Going against the 'grain'...
…Excuse the pun!
Terracotta Bread Pots
Registered Design 6056567
"prove and bake in one bowl"
Hand thrown using grogged terracotta earthenware clay and fired to a rich toasted terracotta, each bread pot is slightly different . The handles, as well as being part of the design, are a practical way of holding the pot to remove the bread and they look great hanging up in your kitchen.
My pots are good for all types of bread and especially for sourdough, as you can prove and bake the loaf in the pot, retaining the texture and lightness of your dough. If you want the spiral pattern on the top, turn the bread out of the pot and give a few extra minutes in the oven for the crust to colour.
Unlike conventional bread tins, once the pot is fully 'conditioned', my testers have assured me there are no sticking problems!
To condition the pot - rub the inside and the top rim of the pot with any cooking oil and put in the oven for 20 minutes - repeat this 4-5 times. The temperature of the oven is not important - just put it in when you are cooking something else.
by NPP (Non Potting Partner)
Your fresh bread could be just over three hours away and it really isn’t difficult. You will need some flour, oil, yeast, sugar and water. First you will need a breadpot and we are here to help with that!
Make sure your breadpot is conditioned (as above) before you set out to bake.

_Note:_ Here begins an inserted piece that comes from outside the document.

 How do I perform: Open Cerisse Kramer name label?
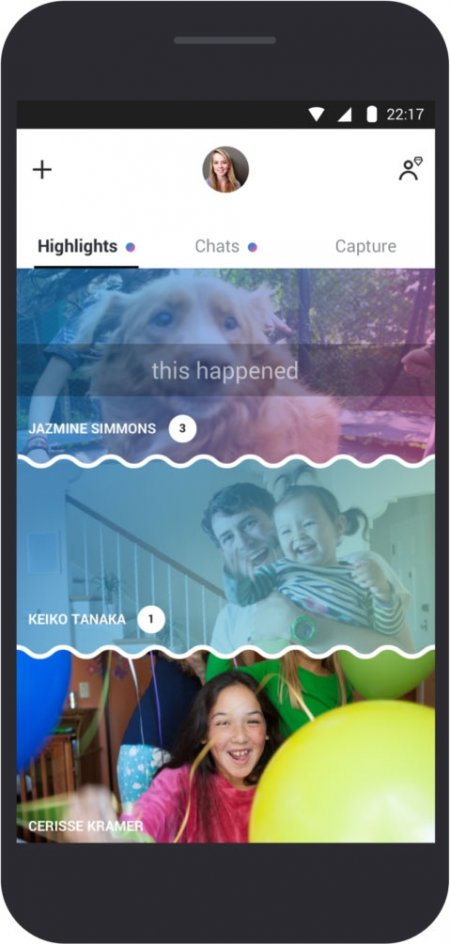(x=86, y=826)
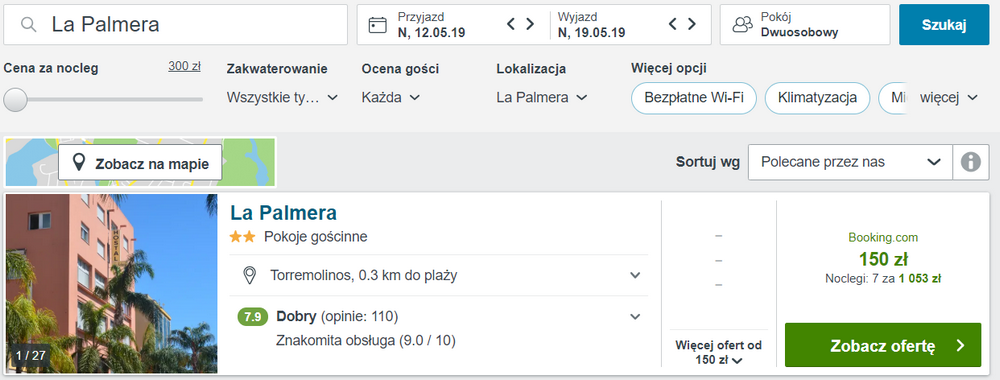Toggle the Klimatyzacja filter
The width and height of the screenshot is (1000, 380).
pos(818,98)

500 grams strong flour (white or a mix of white and wholemeal)
350 ml warm water
Pack of yeast
10-12 grams salt
500 ml Measuring jug
Mixing tool (fork or spoon)
20 minutes preparation
2 hours proving
50 minutes cooking
First off get the yeast started. Put 125 ML boiling water in a measuring jug and add 2 teaspoons of sugar to it. Now add 225 ml of cold water and you will be ready to add the yeast so do that and stir it in. Set it aside for 15 minutes.
While you are waiting, give your bread pot a light smear of oil and dust with flour (ideally a gluten free flour like oatmeal, but any will work). Now weigh out the flour 500 grams in total. I like a mix of wholemeal and white (200/300) but the choice is yours. All wholemeal tends to be heavier but is good for you. A mix gives a good textured loaf that tastes great. Add in the salt (10-12 grams) and mix well. My mum used to use a fork so I do too. It’s not hard work and hand mixing is very satisfying.
By now the yeast should be getting excited with a good head on it. Slosh in some olive oil (1 - 2 tablespoons) and stir well. Pour this mixture into a well in the flour and stir in to the flour gradually. This will distribute the yeast evenly throughout the dough which will eventually become too stiff to stir so if you haven’t washed your hands, now is the time! Then use fingers to mix in the last of the flour to give a fairly sticky dough.
Traditionally, bread needs kneading which is done to ensure everything is well mixed. Turn out the dough and knead (flatten, stretch, fold and repeat). Finally gather the dough into a rough ball and drop into the prepared bread pot. Cover with a tea towel to stop the top drying out too much and set aside somewhere warm for about 2 hours during which time the dough should roughly double in size. This will give you time to take the dog for a walk, tend the veggie patch or just have a solo dance party in your kitchen!
After the 2 hours and assuming it’s all looking good, turn the oven on and adjust the shelves. I set my oven to between 200 and 225 celsius but if you have a fan oven then a bit less (180) will be good. Allow it to warm up and put the bread pot into the middle of the oven. I always leave the tea towel in place and remove it once the pot is in the oven. This stops your loaf collapsing. Set a timer for 25 minutes and when that time is up take the pot out of the oven and turn out the bread. It your pot is well conditioned and prepared it will drop out. If not gently work a knife around the edge. Return the loaf to the oven upside down and lower the temperature to 175 (160 fan) for another 25 minutes.
At the end of this second bake remove it from the oven and allow to cool. Now is the time to get out some beautiful crockery and home made jam. Put the kettle on and by the time the tea is ready your loaf will be just about cool enough to try. Enjoy.